(MATERIAL SUPPLIED)

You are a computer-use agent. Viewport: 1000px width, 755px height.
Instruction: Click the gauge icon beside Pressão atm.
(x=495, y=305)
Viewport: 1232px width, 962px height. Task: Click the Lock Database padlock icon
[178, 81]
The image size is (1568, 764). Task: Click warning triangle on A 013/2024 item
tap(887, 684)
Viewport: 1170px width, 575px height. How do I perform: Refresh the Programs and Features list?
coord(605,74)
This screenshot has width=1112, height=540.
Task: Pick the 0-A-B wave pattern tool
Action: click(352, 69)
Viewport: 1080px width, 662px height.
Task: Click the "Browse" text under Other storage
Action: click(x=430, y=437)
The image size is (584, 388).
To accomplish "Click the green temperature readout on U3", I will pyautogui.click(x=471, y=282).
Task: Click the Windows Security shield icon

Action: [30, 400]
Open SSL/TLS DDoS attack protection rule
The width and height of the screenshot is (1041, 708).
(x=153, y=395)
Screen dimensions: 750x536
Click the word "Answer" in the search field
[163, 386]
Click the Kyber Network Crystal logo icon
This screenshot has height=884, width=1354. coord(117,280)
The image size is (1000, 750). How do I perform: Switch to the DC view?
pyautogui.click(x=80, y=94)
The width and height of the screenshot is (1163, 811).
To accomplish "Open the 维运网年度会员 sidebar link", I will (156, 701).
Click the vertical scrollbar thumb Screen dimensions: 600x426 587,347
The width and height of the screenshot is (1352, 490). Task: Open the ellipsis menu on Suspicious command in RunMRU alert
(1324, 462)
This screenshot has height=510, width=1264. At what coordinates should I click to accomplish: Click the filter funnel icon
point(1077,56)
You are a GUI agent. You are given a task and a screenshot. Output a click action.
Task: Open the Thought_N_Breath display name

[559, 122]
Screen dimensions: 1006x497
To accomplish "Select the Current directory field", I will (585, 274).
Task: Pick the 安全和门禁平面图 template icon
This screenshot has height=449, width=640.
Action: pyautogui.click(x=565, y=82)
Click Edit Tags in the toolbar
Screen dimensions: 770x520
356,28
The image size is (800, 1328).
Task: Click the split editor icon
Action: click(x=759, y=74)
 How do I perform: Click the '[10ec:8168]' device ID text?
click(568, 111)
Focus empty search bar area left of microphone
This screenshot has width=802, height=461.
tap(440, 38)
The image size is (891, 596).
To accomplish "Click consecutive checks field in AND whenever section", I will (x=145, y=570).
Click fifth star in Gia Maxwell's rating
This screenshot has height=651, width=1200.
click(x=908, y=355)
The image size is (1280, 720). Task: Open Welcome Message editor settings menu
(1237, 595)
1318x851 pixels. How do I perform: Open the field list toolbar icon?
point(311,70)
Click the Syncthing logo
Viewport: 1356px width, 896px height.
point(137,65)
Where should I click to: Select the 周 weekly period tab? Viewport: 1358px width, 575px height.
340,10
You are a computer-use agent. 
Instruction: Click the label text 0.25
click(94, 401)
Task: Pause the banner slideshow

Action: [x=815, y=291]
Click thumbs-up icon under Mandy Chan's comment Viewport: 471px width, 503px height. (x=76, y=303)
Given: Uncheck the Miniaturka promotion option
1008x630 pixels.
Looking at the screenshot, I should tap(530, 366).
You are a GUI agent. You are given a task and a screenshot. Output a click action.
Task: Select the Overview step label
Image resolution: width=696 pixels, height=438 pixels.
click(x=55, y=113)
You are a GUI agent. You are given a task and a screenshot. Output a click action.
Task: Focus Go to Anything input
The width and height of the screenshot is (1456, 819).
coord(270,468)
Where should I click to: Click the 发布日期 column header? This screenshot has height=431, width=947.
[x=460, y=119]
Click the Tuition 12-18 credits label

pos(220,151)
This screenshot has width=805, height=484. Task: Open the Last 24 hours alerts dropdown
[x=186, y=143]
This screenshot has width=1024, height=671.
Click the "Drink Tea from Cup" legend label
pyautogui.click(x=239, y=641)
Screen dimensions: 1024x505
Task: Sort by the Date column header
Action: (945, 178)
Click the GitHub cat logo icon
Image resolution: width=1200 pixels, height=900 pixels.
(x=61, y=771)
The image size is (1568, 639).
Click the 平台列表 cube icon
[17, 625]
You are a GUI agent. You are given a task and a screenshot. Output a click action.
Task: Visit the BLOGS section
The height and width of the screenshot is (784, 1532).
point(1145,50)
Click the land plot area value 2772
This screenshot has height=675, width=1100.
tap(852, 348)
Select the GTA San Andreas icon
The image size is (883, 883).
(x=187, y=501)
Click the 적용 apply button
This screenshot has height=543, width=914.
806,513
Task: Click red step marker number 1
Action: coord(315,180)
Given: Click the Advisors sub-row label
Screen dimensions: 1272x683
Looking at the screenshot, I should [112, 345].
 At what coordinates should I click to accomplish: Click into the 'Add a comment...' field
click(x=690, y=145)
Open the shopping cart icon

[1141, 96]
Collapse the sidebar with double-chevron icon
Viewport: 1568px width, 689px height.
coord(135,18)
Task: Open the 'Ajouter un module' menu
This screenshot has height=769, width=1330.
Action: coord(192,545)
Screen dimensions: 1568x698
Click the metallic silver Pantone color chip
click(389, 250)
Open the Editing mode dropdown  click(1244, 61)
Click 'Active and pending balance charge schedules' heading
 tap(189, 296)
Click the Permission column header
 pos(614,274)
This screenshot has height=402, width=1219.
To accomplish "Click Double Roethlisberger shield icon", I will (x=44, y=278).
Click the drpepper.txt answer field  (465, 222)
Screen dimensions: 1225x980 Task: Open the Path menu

(End MATERIAL SUPPLIED)

Your task is to repeat every entry above exactly.

TASK RESPONSE
You are a computer-use agent. Viewport: 1000px width, 755px height.
Instruction: Click the gauge icon beside Pressão atm.
(x=495, y=305)
Viewport: 1232px width, 962px height. Task: Click the Lock Database padlock icon
[178, 81]
The image size is (1568, 764). Task: Click warning triangle on A 013/2024 item
tap(887, 684)
Viewport: 1170px width, 575px height. How do I perform: Refresh the Programs and Features list?
coord(605,74)
This screenshot has width=1112, height=540.
Task: Pick the 0-A-B wave pattern tool
Action: click(352, 69)
Viewport: 1080px width, 662px height.
Task: Click the "Browse" text under Other storage
Action: click(x=430, y=437)
The image size is (584, 388).
To accomplish "Click the green temperature readout on U3", I will pyautogui.click(x=471, y=282).
Task: Click the Windows Security shield icon

Action: [30, 400]
Open SSL/TLS DDoS attack protection rule
The width and height of the screenshot is (1041, 708).
(x=153, y=395)
Screen dimensions: 750x536
Click the word "Answer" in the search field
[163, 386]
Click the Kyber Network Crystal logo icon
This screenshot has height=884, width=1354. coord(117,280)
The image size is (1000, 750). How do I perform: Switch to the DC view?
pyautogui.click(x=80, y=94)
The width and height of the screenshot is (1163, 811).
To accomplish "Open the 维运网年度会员 sidebar link", I will (156, 701).
Click the vertical scrollbar thumb Screen dimensions: 600x426 587,347
The width and height of the screenshot is (1352, 490). Task: Open the ellipsis menu on Suspicious command in RunMRU alert
(1324, 462)
This screenshot has height=510, width=1264. At what coordinates should I click to accomplish: Click the filter funnel icon
point(1077,56)
You are a GUI agent. You are given a task and a screenshot. Output a click action.
Task: Open the Thought_N_Breath display name

[559, 122]
Screen dimensions: 1006x497
To accomplish "Select the Current directory field", I will (585, 274).
Task: Pick the 安全和门禁平面图 template icon
This screenshot has height=449, width=640.
Action: pyautogui.click(x=565, y=82)
Click Edit Tags in the toolbar
Screen dimensions: 770x520
356,28
The image size is (800, 1328).
Task: Click the split editor icon
Action: click(x=759, y=74)
 How do I perform: Click the '[10ec:8168]' device ID text?
click(568, 111)
Focus empty search bar area left of microphone
This screenshot has width=802, height=461.
tap(440, 38)
The image size is (891, 596).
To accomplish "Click consecutive checks field in AND whenever section", I will (x=145, y=570).
Click fifth star in Gia Maxwell's rating
This screenshot has height=651, width=1200.
click(x=908, y=355)
The image size is (1280, 720). Task: Open Welcome Message editor settings menu
(1237, 595)
1318x851 pixels. How do I perform: Open the field list toolbar icon?
point(311,70)
Click the Syncthing logo
Viewport: 1356px width, 896px height.
point(137,65)
Where should I click to: Select the 周 weekly period tab? Viewport: 1358px width, 575px height.
340,10
You are a computer-use agent. 
Instruction: Click the label text 0.25
click(94, 401)
Task: Pause the banner slideshow

Action: [x=815, y=291]
Click thumbs-up icon under Mandy Chan's comment Viewport: 471px width, 503px height. (x=76, y=303)
Given: Uncheck the Miniaturka promotion option
1008x630 pixels.
Looking at the screenshot, I should tap(530, 366).
You are a GUI agent. You are given a task and a screenshot. Output a click action.
Task: Select the Overview step label
Image resolution: width=696 pixels, height=438 pixels.
click(x=55, y=113)
You are a GUI agent. You are given a task and a screenshot. Output a click action.
Task: Focus Go to Anything input
The width and height of the screenshot is (1456, 819).
coord(270,468)
Where should I click to: Click the 发布日期 column header? This screenshot has height=431, width=947.
[x=460, y=119]
Click the Tuition 12-18 credits label

pos(220,151)
This screenshot has width=805, height=484. Task: Open the Last 24 hours alerts dropdown
[x=186, y=143]
This screenshot has width=1024, height=671.
Click the "Drink Tea from Cup" legend label
pyautogui.click(x=239, y=641)
Screen dimensions: 1024x505
Task: Sort by the Date column header
Action: (945, 178)
Click the GitHub cat logo icon
Image resolution: width=1200 pixels, height=900 pixels.
(x=61, y=771)
The image size is (1568, 639).
Click the 平台列表 cube icon
[17, 625]
You are a GUI agent. You are given a task and a screenshot. Output a click action.
Task: Visit the BLOGS section
The height and width of the screenshot is (784, 1532).
point(1145,50)
Click the land plot area value 2772
This screenshot has height=675, width=1100.
tap(852, 348)
Select the GTA San Andreas icon
The image size is (883, 883).
(x=187, y=501)
Click the 적용 apply button
This screenshot has height=543, width=914.
806,513
Task: Click red step marker number 1
Action: coord(315,180)
Given: Click the Advisors sub-row label
Screen dimensions: 1272x683
Looking at the screenshot, I should [112, 345].
 At what coordinates should I click to accomplish: Click into the 'Add a comment...' field
click(x=690, y=145)
Open the shopping cart icon

[1141, 96]
Collapse the sidebar with double-chevron icon
Viewport: 1568px width, 689px height.
coord(135,18)
Task: Open the 'Ajouter un module' menu
This screenshot has height=769, width=1330.
Action: coord(192,545)
Screen dimensions: 1568x698
Click the metallic silver Pantone color chip
click(389, 250)
Open the Editing mode dropdown  click(1244, 61)
Click 'Active and pending balance charge schedules' heading
 tap(189, 296)
Click the Permission column header
 pos(614,274)
This screenshot has height=402, width=1219.
To accomplish "Click Double Roethlisberger shield icon", I will (x=44, y=278).
Click the drpepper.txt answer field  (465, 222)
Screen dimensions: 1225x980 Task: Open the Path menu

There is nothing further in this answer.